Что сделать>
a – Сколько жителей на острове Свияжск, согласно обзору лаборатории «Свияжск АРТель-2022»?
b – Выпишите названия всех постановок лаборатории, которые упомянуты в обзоре лаборатории «Свияжск АРТель-2022».

Фрагмент страницы>
══════════════════════════════

Островное сообщество

Островное сообщество

Отмена режиссера как хозяина мира, список приговоренных к смерти растений, лебединое озеро босиком на льду и другие удивительные подробности лаборатории «Свияжск АРТель-2022»

Театральная лаборатория на острове-граде Свияжск под руководством Олега Лоевского в казанском фонде «Живой город» проводит уже восьмой год и прицельно занимается направлением сайт-специфик. Само пространство острова, его жители (их всего лишь 250), «гений места» являются непосредственными объектами театрального исследования. В этом году отобранным по конкурсу режиссёрам было предложено поразмышлять на тему «Сообщество».

Глеб Володин собрал интервью жительниц Свияжска в коллективный портрет острова и вывел в моноспектакле «Женское лицо Свияжска» актрисы Лилии Заиатдиновой. Руслан Маликов с драматургом Диной Сафиной попытались сочинить стенд-ап в жанре научпоп «Если солнце лимон» – об относительности понятия «событие» и невозможности его измерить. Но наибольший интерес представляют два других эскиза, каждый из которых хочется зафиксировать как полноценные спектакли.

«Вишнёвый сад» Александра Плотникова
О том, что «Свияжск АРТель» – лаборатория театра сайт-специфик, а значит, «гений места» должен играть хоть какую-то роль в эскизе; и о том, что тема лаборатории этого года – сообщество, вспомнил, кажется, только Александр Плотников. Написанная им пьеса соединяет дневники заключённых на острове, который в разные годы был монастырем-ГУЛАГом-психбольницей, с вымышленным продолжением биографий героев «Вишневого сада» и собственными стихами Плотникова, белыми и не очень. Режиссёр продолжает свой путь деконструкции классических текстов и собирания новых смыслов из старых кирпичей. Получилось сложное, концептуальное высказывание, захватывающее и разводящее, как и полагается в сайт-специфике, разные каналы зрительского восприятия.

«Это всё всё равно о мёртвых, которые никак не разлагаются… Это всё — всё равно о живых, которые никак не собираются ни в какую страну, всё торчит у кого-то какая-то расстрелянная прабабка…».

Островное сообществоНа фото – променад “Вишневый сад” / ©Юлия Калинина. Фото предоставлено лабораторией “Свияжск АРТель”

Во-первых, это самодостаточная пьеса. Она может остаться на Свияжске и как аудио-спектакль, и как путеводитель, разбросанный по куар-кодам у разных объектов. Разложенный на многоголосицу актерского квартета текст с первых секунд словно гипнотизирует и сразу даёт понять: просто не будет, но отмахнуться, отвлечься шансов нет. «Этот текст не для утешения», – предупреждают в начале. «Обнять и понять», – примиряют в конце.

══════════════════════════════

Сохранённые записи набора данных>
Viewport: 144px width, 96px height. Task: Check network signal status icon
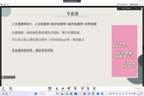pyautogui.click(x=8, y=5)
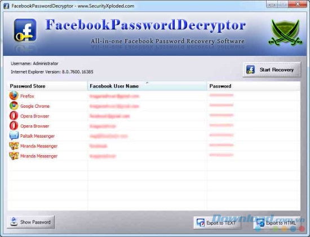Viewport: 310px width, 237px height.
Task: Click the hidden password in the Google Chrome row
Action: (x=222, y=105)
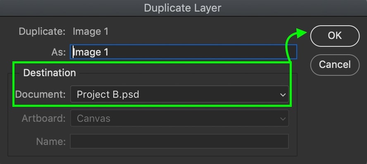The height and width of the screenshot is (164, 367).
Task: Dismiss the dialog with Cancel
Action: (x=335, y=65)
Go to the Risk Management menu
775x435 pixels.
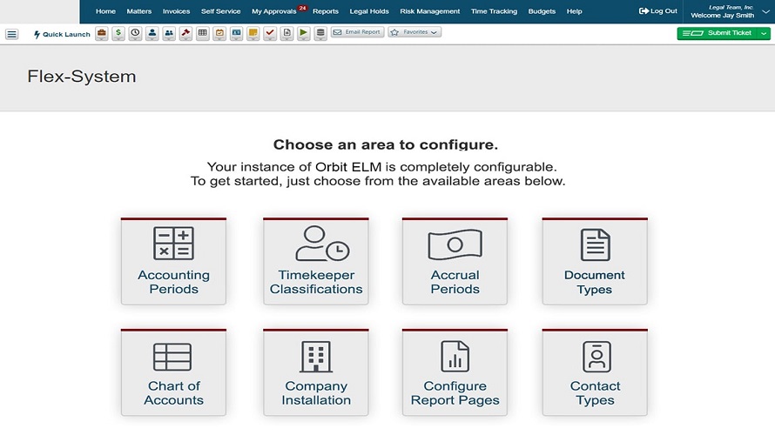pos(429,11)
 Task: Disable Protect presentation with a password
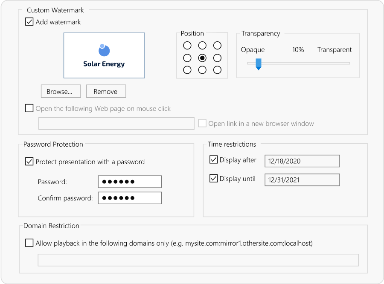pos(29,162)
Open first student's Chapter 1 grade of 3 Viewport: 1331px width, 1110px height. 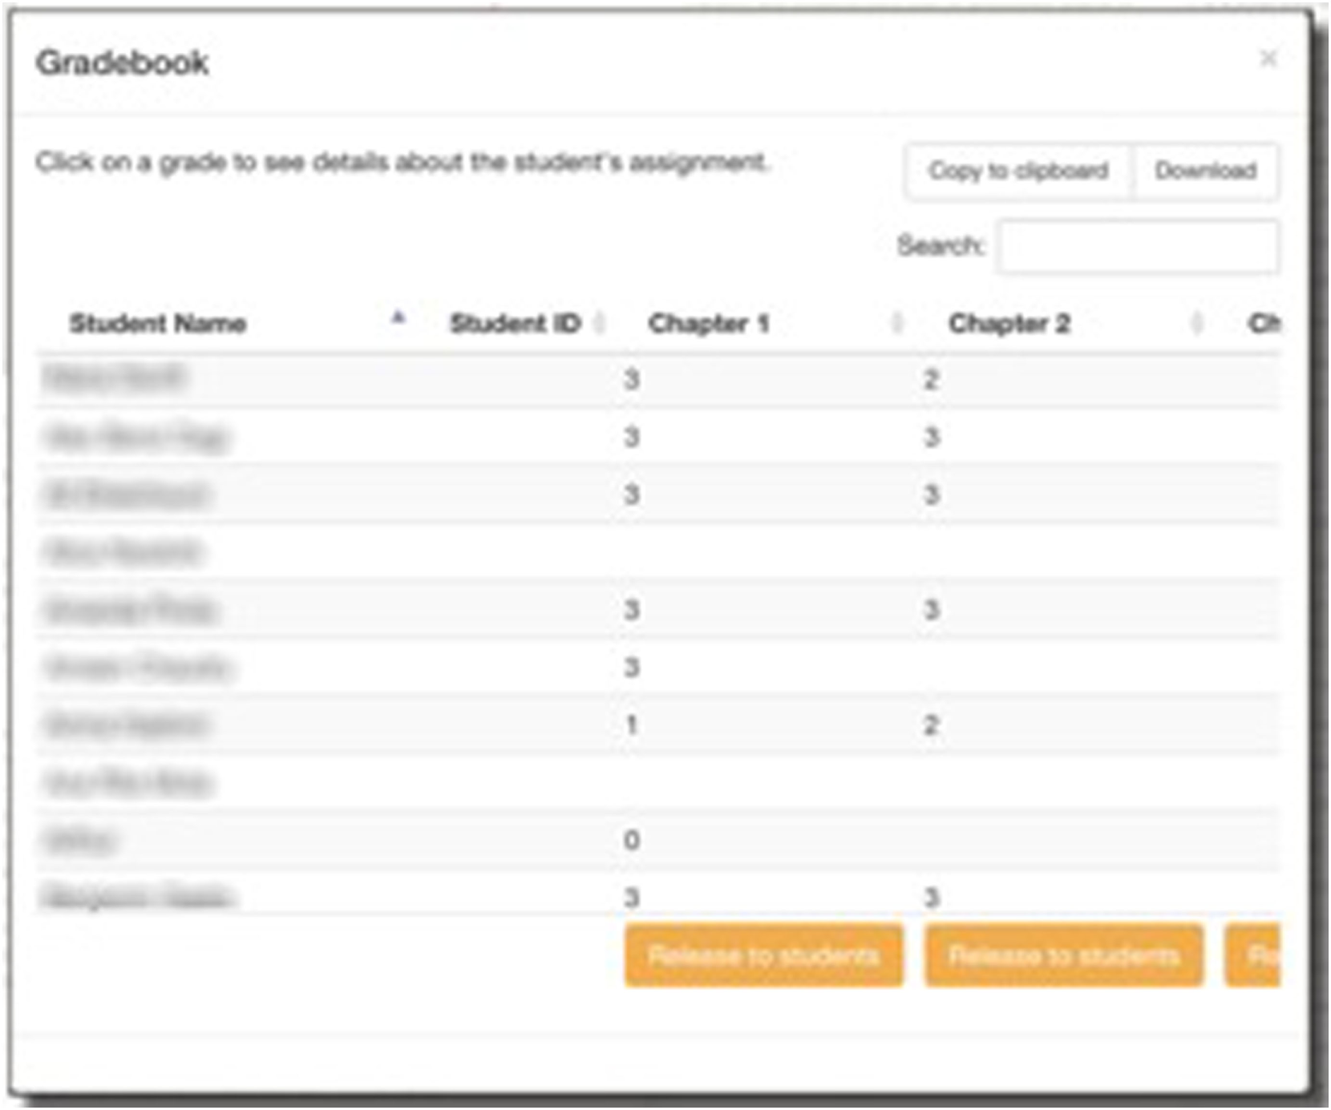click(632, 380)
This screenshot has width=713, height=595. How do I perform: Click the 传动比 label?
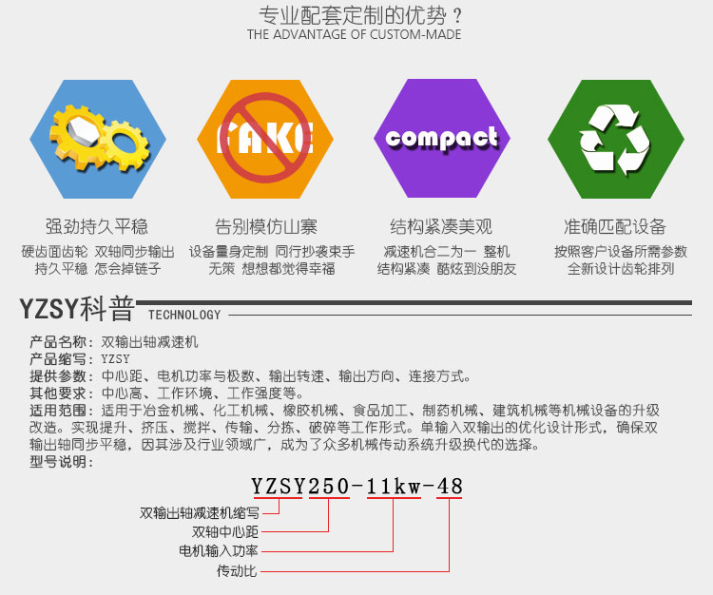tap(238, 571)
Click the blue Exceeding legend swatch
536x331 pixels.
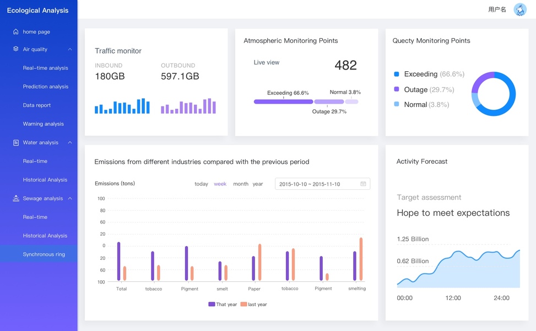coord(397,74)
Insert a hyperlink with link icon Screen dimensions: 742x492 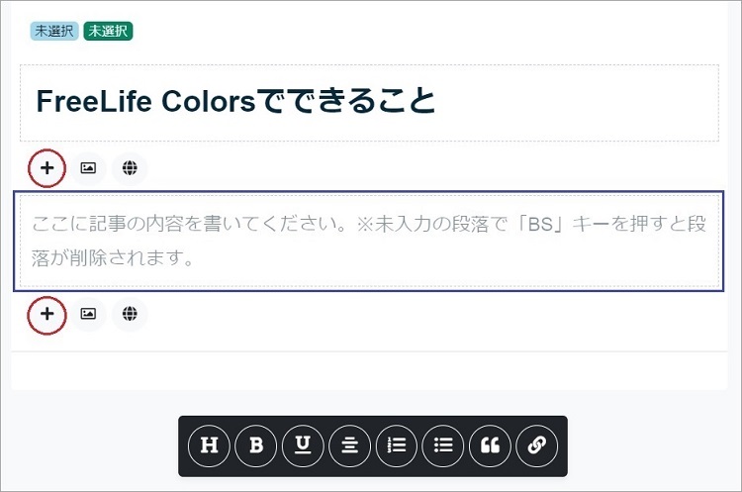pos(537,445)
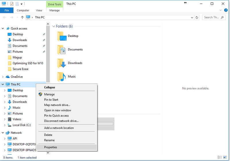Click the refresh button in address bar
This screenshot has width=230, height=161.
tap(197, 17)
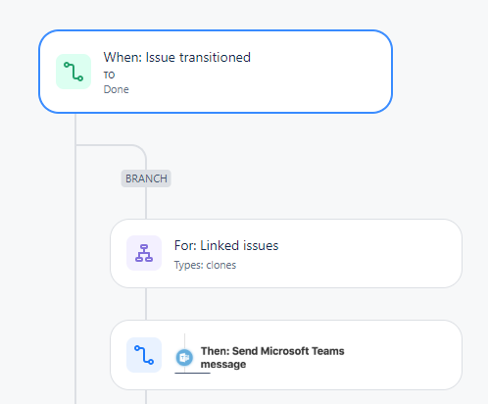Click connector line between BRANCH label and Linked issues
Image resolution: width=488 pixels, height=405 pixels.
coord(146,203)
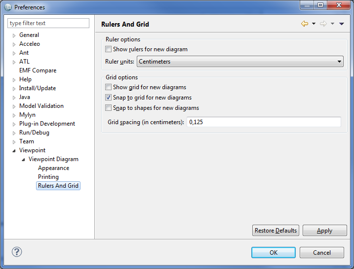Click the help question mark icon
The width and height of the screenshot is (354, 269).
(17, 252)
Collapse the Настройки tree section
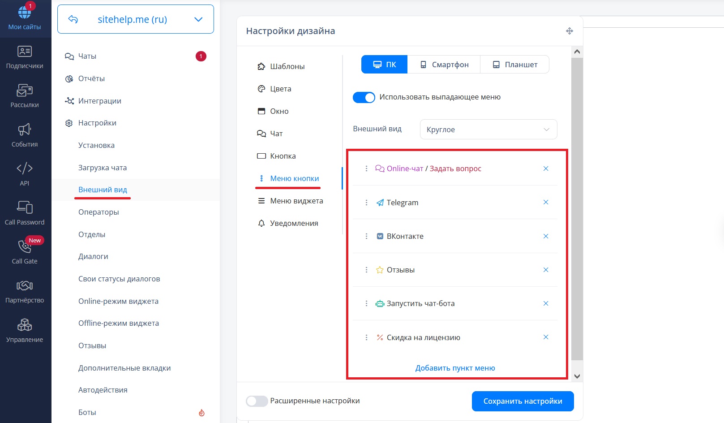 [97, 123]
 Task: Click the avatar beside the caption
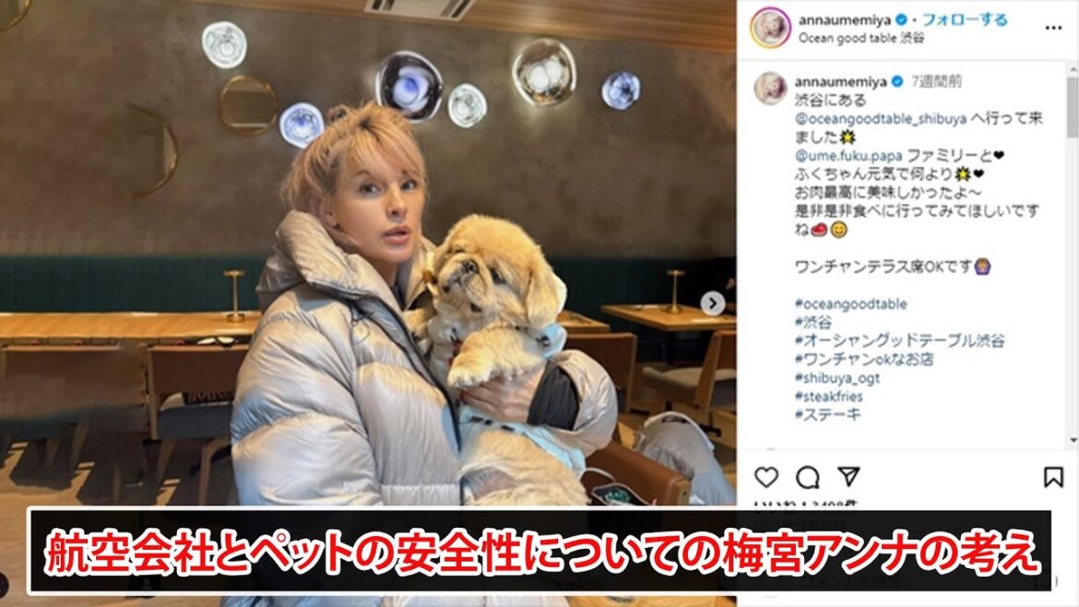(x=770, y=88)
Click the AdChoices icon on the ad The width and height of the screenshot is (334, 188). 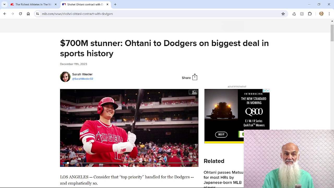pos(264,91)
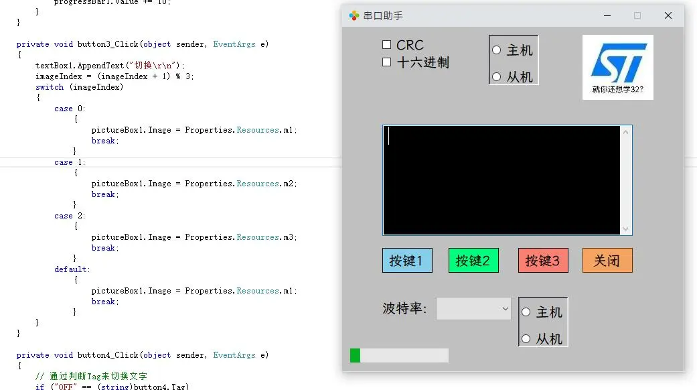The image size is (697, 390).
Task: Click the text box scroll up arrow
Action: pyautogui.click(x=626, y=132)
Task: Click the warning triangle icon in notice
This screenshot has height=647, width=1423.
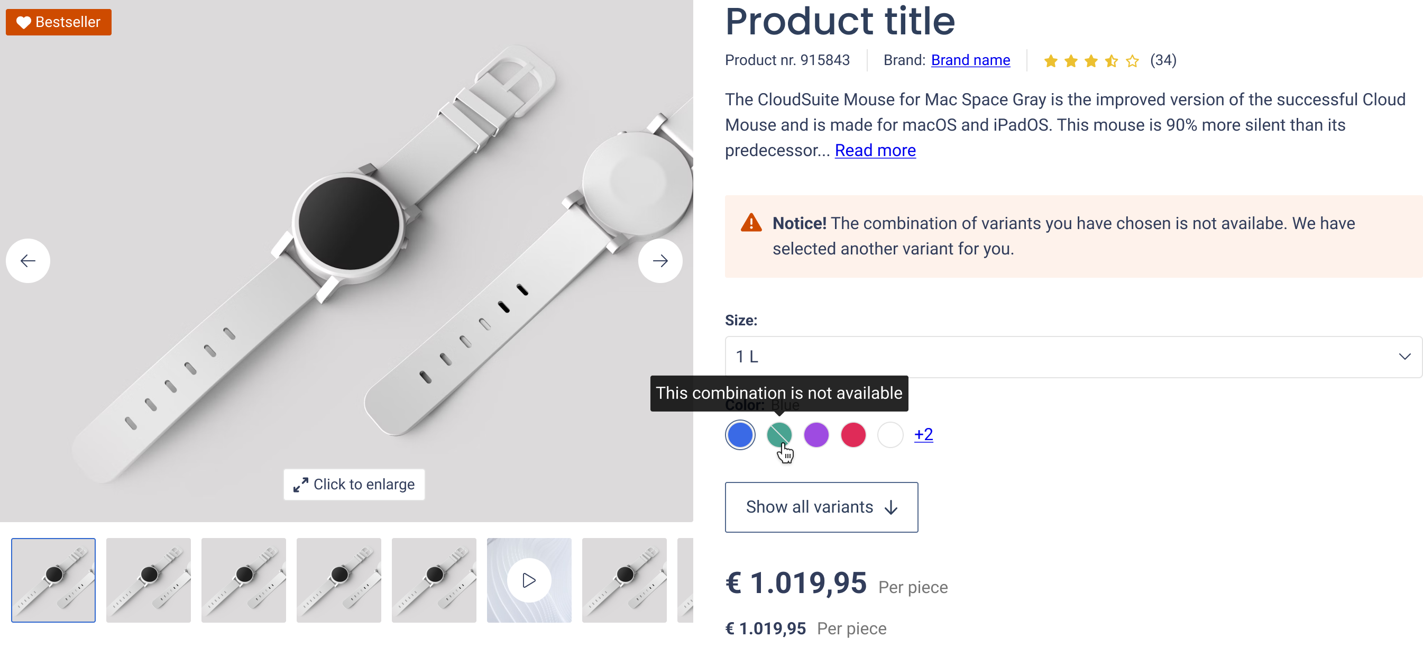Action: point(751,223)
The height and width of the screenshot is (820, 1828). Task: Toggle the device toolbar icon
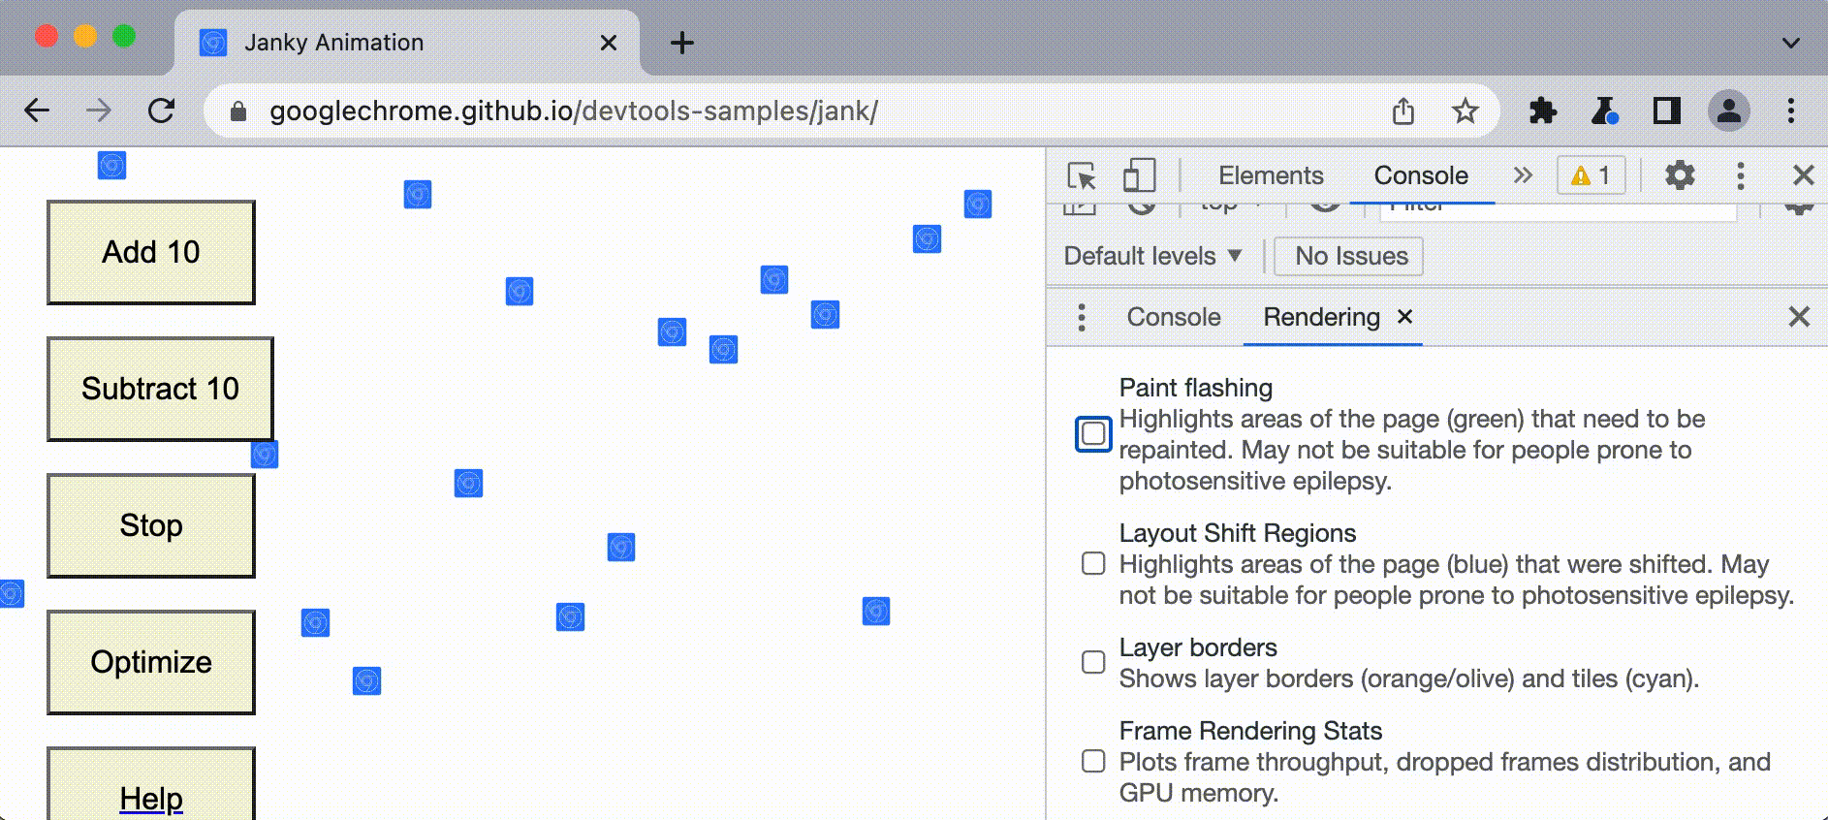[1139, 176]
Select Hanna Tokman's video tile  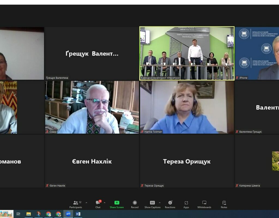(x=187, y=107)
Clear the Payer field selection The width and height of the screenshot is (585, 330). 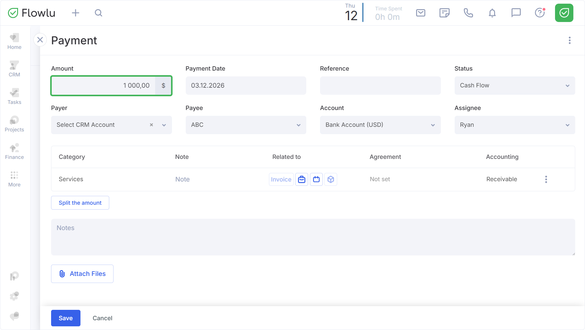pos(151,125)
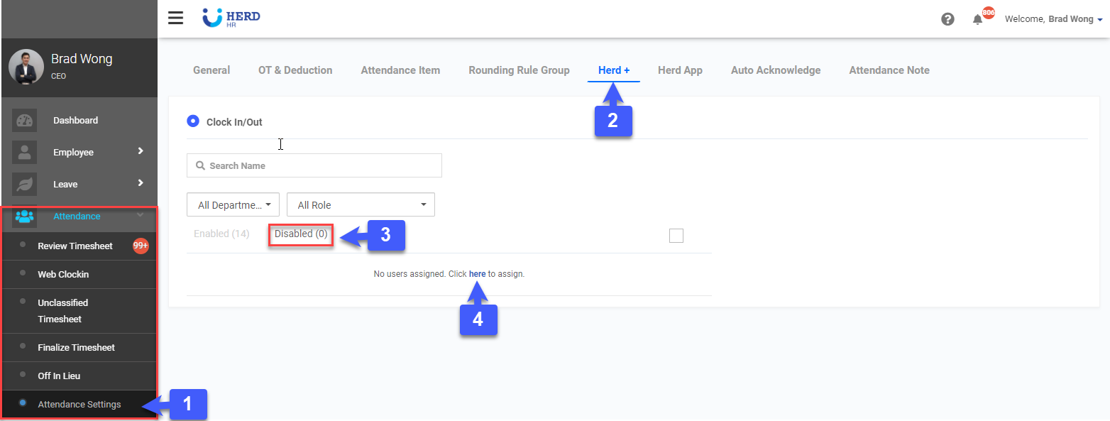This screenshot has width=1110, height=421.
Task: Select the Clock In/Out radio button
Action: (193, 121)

══════════════════════════════

Ответы к заданию>
a – Всего 250 человек.

b – «Женское лицо Свияжска», «Если солнце лимон», «Вишнёвый сад».